The contract written by P.E.S. has already been reviewed and approved by FEMA representatives, Wells reported. P.E.S. will monitor debris removal by having an inspector on site at all times to keep track of the paper trail – load tickets, weigh tickets, and such – required for cost reimbursement by FEMA and TEMA. FEMA will pick up 75% of the cost and TEMA 12.5%, leaving Lafayette with the remaining 12.5% of the debris removal bill.
Some of the city’s 12.5% may be paid for through the work of volunteers who work along city street right of ways, or those who did search and rescue and emergency service work during the long night of the tornado and the following days.
TDEC (Tennessee Department of Environment & Conservation) has approved sites for the disposal of large stumps, and the Tennessee Division of Air Pollution Control has approved sites for the burning of burnable debris, reported Wells, adding that no construction debris will be burned.
Temporary mobile home permits will be issued in residential districts while property owners rebuild, council members decided by adopting Ordinance #536 at the recommendation of the planning committee.
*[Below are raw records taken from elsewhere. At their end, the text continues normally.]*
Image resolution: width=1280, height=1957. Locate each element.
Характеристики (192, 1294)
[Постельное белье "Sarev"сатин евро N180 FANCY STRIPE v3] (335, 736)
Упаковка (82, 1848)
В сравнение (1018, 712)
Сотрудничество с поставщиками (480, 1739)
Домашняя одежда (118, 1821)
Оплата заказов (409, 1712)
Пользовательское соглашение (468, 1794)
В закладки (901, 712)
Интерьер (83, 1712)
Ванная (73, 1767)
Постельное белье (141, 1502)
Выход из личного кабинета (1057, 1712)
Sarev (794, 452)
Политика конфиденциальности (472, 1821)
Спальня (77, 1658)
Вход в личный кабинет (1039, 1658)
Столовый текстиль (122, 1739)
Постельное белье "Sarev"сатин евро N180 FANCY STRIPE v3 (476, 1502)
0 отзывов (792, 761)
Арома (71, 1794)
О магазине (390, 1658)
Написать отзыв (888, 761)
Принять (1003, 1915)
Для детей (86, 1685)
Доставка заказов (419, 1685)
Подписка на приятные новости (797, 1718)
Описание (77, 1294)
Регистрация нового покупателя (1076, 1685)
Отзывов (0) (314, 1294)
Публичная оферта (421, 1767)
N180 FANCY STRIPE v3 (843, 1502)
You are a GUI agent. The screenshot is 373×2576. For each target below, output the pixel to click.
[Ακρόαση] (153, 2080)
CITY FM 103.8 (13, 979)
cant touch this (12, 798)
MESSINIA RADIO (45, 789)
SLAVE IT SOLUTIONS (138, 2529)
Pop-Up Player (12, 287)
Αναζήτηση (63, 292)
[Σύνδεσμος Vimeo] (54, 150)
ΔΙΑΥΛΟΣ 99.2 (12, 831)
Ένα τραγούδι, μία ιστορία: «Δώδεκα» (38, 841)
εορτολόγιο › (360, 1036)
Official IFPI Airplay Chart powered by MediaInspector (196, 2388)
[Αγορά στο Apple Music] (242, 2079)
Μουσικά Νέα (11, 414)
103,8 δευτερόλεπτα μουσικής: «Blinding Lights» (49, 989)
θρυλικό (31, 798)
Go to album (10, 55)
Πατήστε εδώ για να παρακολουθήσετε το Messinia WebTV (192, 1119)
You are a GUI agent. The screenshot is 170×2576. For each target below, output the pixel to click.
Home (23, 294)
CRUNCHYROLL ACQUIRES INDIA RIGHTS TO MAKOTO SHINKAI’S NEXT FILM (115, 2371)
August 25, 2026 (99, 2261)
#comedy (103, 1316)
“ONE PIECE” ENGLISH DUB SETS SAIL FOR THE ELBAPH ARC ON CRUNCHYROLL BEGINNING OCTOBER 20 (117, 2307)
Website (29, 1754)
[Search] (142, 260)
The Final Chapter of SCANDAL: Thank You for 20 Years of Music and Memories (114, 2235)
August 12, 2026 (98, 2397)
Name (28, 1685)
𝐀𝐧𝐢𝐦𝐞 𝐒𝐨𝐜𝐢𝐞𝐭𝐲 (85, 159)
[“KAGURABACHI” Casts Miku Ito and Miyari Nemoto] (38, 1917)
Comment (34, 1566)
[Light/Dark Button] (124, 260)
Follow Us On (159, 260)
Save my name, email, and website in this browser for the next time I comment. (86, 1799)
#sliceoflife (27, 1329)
Permits will be issued for nine months, and then may be renewed for up to six months.
There are over 100 sites available for temporary FEMA housing, which may possibly be here within 10 days to two weeks, reported Scruggs. No permits have yet been issued, however.
In other business, the council:
•adopted a resolution authorizing Mayor Wells to apply for an $80,000 grant from the state’s Local Parks and Recreation Fund. The grant, which is being worked up by staff planner David Starnes, will pay for paving the walking track in Key Park (but not the part of the walking track on church property) and buy new playground equipment. Half of the matching fund grant, $40,000 will come from the city.
•discussed the distribution of Community Enhancement grant money.
“Senator Mae Beavers advised that the $5,000 must be donated to 501C organizations,” Wells reported to the council, saying that a donation list of 501C organizations was included in council members’ packets.
The money cannot be saved, Wells said in answer to a question by Ruby Flowers, but should be distributed within the current fiscal year, which ends June 30, 2008.
After a fair amount of discussion, the issue was deferred to next month’s meeting.
•approved a contract with Quality Lawn Care for mowing city property. All the mowing that the city needs to have done, every week, will be done for $825 a week, said Wells, who recommended the contract.
•authorized the hiring of a pool manager and lifeguards for the 2008 summer season.
•authorized shift premiums for Water Treatment Plant employees at the request of Gene Reid Second shift employees will receive an additional 25¢ per hour, while 3rd shift employees can expect an additional 50¢ on the hour. This is the same shift premium pay that city police officers get.
•approved the transfer of Mikey Oldham from the Water Department to the Parks Department, and from Level VI to Level V, at the recommendation of Gene Reid. Oldham will be replacing Charles Reid, who is retiring at the end of this month. The job was posted, said Wells. Both department heads have agreed to the transfer.
•authorized to advertise for personnel to fill the vacancy created by Charles Reid’s retirement.
•approved the promotion of Jeff Harper, Gas Department, to Service Person II, from Level VI to Level VII.
•approved March employee evaluations and salary increases as recommended by the personnel committee.
•adopted, on first reading, an ordinance to change some of the wording about holiday pay. The newly adopted reading will reflect the council’s decision to allow a maximum amount of 80 hours holiday pay to be saved up by employees. Also, if an employee is not working on a holiday, that holiday cannot be saved. The employee must be paid for it.
•adopted a resolution authorizing the codification and revision of city ordinances.
The next regular council meeting will be held at 7 p.m. on April Fool’s Day; April 1, 2008.